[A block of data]

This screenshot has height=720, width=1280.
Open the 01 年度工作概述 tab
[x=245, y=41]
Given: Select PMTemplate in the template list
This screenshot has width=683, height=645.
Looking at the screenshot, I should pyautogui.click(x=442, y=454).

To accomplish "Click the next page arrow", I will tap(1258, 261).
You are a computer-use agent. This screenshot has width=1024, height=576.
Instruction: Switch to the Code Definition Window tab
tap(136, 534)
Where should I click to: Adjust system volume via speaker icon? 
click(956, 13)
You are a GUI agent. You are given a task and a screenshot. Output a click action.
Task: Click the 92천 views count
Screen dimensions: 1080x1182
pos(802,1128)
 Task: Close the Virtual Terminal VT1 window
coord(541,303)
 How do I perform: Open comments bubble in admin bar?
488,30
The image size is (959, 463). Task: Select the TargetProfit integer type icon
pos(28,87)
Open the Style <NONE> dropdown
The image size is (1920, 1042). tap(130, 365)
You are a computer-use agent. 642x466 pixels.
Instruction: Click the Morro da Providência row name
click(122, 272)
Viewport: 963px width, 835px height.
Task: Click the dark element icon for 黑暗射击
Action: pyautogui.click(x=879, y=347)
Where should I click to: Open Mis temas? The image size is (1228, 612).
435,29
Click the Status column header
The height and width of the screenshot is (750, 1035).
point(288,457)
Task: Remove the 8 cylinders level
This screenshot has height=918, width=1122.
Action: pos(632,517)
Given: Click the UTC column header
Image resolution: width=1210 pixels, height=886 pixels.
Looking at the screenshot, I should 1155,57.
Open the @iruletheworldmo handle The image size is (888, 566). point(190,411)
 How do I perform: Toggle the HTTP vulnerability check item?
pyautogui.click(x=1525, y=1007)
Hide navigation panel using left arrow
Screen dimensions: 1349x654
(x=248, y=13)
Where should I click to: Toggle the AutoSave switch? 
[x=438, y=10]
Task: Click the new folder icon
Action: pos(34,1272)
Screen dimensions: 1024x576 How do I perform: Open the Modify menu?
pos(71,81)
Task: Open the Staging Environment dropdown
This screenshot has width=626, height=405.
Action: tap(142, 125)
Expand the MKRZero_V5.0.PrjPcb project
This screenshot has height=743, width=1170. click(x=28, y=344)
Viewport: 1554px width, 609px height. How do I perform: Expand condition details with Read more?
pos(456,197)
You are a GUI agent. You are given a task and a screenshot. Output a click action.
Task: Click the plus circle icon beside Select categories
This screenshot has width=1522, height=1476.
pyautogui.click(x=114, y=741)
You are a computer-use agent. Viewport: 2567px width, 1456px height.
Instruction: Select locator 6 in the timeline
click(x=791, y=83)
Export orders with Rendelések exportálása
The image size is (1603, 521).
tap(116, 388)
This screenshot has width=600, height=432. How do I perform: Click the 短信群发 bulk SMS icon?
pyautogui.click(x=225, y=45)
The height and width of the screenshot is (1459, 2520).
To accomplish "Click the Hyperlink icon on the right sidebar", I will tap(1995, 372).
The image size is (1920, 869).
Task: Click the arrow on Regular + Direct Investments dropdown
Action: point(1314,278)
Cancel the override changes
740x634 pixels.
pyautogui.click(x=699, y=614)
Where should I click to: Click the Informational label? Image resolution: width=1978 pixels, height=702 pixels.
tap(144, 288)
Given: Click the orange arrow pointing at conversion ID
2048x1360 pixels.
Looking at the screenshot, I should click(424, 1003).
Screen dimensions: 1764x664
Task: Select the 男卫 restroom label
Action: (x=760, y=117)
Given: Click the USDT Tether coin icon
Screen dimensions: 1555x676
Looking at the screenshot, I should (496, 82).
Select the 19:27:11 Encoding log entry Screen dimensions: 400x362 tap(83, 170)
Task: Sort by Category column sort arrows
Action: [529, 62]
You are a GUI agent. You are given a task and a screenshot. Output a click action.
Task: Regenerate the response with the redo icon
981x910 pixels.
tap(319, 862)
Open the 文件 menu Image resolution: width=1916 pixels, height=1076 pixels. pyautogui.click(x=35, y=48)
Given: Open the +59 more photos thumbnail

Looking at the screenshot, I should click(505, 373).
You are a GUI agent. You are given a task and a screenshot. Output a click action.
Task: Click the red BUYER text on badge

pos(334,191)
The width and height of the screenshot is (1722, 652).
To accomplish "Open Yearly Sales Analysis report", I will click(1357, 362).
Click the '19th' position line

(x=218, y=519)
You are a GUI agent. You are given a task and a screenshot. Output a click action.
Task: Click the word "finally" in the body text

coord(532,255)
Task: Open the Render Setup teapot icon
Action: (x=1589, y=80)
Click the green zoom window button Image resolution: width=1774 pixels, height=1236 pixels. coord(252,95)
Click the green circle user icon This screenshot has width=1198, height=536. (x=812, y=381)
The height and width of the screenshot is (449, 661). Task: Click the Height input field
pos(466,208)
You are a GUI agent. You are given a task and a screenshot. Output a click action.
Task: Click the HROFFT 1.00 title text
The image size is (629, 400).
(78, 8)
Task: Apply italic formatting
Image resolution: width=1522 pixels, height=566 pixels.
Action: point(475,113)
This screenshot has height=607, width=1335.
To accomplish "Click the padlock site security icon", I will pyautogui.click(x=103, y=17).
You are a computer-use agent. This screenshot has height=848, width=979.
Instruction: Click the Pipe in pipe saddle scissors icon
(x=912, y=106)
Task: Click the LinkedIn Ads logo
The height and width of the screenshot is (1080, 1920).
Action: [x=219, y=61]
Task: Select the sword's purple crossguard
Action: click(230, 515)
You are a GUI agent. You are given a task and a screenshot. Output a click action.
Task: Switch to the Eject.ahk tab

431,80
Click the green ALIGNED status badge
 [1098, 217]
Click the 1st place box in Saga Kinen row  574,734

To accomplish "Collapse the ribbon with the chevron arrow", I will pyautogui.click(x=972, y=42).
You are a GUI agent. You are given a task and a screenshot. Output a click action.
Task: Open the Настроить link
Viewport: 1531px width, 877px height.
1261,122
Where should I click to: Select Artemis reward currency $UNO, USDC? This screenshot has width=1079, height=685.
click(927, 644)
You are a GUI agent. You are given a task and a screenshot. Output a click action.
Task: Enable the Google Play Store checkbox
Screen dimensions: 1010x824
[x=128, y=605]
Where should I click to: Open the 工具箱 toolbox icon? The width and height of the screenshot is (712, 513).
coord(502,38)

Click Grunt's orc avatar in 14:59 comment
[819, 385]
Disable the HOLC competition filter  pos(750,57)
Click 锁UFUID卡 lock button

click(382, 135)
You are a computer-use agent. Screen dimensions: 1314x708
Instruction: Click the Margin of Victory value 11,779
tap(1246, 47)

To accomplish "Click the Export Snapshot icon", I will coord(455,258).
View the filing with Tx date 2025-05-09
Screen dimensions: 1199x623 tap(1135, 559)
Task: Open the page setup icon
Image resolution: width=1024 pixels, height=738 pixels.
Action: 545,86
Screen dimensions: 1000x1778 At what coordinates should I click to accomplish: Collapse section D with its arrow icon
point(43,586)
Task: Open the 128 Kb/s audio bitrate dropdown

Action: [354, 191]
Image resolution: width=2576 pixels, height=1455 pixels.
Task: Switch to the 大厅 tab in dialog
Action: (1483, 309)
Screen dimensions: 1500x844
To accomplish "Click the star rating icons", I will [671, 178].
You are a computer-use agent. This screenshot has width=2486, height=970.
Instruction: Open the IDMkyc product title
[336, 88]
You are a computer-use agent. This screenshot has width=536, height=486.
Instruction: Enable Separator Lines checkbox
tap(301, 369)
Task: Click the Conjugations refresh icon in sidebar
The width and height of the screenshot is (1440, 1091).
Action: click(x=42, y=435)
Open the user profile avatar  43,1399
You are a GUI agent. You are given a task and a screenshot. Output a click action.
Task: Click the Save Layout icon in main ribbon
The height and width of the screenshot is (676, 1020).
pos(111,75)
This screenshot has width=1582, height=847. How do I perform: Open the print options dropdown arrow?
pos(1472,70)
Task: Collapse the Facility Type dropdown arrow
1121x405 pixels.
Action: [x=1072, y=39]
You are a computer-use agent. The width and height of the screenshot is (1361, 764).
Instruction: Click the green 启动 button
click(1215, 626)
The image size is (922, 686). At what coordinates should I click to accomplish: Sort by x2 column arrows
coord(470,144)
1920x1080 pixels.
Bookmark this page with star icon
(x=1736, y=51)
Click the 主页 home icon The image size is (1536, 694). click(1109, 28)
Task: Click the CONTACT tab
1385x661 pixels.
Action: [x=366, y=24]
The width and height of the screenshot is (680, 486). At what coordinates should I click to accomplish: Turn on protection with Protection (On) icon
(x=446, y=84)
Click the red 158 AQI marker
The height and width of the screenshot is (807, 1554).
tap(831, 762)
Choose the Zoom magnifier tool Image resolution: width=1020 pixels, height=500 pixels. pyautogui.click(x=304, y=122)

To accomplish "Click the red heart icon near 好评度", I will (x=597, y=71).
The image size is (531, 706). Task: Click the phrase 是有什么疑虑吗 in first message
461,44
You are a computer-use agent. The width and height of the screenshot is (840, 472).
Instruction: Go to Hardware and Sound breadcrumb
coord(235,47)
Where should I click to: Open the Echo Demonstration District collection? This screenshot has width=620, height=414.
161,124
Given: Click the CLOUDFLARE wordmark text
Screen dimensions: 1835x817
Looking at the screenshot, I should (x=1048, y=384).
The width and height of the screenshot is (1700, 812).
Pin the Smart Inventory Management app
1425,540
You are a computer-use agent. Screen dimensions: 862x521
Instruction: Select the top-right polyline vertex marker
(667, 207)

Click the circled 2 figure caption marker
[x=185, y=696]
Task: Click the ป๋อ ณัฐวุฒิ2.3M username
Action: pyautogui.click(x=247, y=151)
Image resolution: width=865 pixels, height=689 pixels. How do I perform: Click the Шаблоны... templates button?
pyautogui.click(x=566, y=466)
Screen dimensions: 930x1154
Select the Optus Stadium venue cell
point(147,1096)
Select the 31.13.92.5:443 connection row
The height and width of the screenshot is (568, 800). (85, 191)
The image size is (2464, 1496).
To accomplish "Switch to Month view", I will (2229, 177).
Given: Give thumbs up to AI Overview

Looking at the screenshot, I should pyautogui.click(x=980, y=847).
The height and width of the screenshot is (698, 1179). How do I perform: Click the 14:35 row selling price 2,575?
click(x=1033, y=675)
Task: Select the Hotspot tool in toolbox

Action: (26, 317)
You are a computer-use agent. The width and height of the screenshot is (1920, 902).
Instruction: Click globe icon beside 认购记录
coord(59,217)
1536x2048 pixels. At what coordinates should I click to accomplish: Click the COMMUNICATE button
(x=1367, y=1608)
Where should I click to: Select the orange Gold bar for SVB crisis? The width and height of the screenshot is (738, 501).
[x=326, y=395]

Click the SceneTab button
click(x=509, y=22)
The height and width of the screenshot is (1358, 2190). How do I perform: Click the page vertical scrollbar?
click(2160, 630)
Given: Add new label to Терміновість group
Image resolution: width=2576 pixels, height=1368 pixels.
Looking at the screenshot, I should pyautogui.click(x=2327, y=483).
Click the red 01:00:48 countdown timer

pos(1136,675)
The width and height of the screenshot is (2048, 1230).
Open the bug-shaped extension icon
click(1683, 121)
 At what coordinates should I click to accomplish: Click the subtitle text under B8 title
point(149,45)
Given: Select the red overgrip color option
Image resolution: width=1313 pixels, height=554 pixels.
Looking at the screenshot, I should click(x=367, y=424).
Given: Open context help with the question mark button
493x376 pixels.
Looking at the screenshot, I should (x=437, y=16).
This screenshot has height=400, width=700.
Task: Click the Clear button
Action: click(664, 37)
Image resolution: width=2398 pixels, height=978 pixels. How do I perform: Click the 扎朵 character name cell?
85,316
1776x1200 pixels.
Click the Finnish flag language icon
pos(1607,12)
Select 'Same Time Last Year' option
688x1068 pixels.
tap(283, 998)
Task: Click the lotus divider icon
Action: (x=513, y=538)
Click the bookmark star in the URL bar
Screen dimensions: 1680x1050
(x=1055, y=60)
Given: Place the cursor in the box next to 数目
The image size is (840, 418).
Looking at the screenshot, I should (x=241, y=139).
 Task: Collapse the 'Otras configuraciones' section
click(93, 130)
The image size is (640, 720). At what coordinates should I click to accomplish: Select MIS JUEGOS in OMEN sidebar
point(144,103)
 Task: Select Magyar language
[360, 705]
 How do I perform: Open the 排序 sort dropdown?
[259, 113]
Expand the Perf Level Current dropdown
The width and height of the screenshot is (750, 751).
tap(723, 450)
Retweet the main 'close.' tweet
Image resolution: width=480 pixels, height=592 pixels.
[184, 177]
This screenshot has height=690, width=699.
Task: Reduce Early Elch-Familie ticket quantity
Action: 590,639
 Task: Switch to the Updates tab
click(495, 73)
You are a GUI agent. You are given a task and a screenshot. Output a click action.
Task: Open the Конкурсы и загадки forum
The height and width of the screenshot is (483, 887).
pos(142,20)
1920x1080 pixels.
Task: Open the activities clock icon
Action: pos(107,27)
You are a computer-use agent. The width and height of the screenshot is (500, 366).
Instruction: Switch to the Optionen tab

[DESCRIPTION OF THE TASK] Put every line from the start of the entries through the line containing "Action: pos(632,517)", inclusive, into a numbered list. Leave out any blank lines.

[RESULT]
1. This screenshot has height=720, width=1280.
2. Open the 01 年度工作概述 tab
3. [x=245, y=41]
4. Given: Select PMTemplate in the template list
5. This screenshot has width=683, height=645.
6. Looking at the screenshot, I should pyautogui.click(x=442, y=454).
7. To accomplish "Click the next page arrow", I will tap(1258, 261).
8. You are a computer-use agent. This screenshot has width=1024, height=576.
9. Instruction: Switch to the Code Definition Window tab
10. tap(136, 534)
11. Where should I click to: Adjust system volume via speaker icon? 
12. click(956, 13)
13. You are a GUI agent. You are given a task and a screenshot. Output a click action.
14. Task: Click the 92천 views count
15. Screen dimensions: 1080x1182
16. pos(802,1128)
17.  Task: Close the Virtual Terminal VT1 window
18. coord(541,303)
19.  How do I perform: Open comments bubble in admin bar?
20. 488,30
21. The image size is (959, 463). Task: Select the TargetProfit integer type icon
22. pos(28,87)
23. Open the Style <NONE> dropdown
24. The image size is (1920, 1042). tap(130, 365)
25. You are a computer-use agent. 642x466 pixels.
26. Instruction: Click the Morro da Providência row name
27. click(122, 272)
28. Viewport: 963px width, 835px height.
29. Task: Click the dark element icon for 黑暗射击
30. Action: pyautogui.click(x=879, y=347)
31. Where should I click to: Open Mis temas? The image size is (1228, 612).
32. 435,29
33. Click the Status column header
34. The height and width of the screenshot is (750, 1035).
35. point(288,457)
36. Task: Remove the 8 cylinders level
37. This screenshot has height=918, width=1122.
38. Action: pos(632,517)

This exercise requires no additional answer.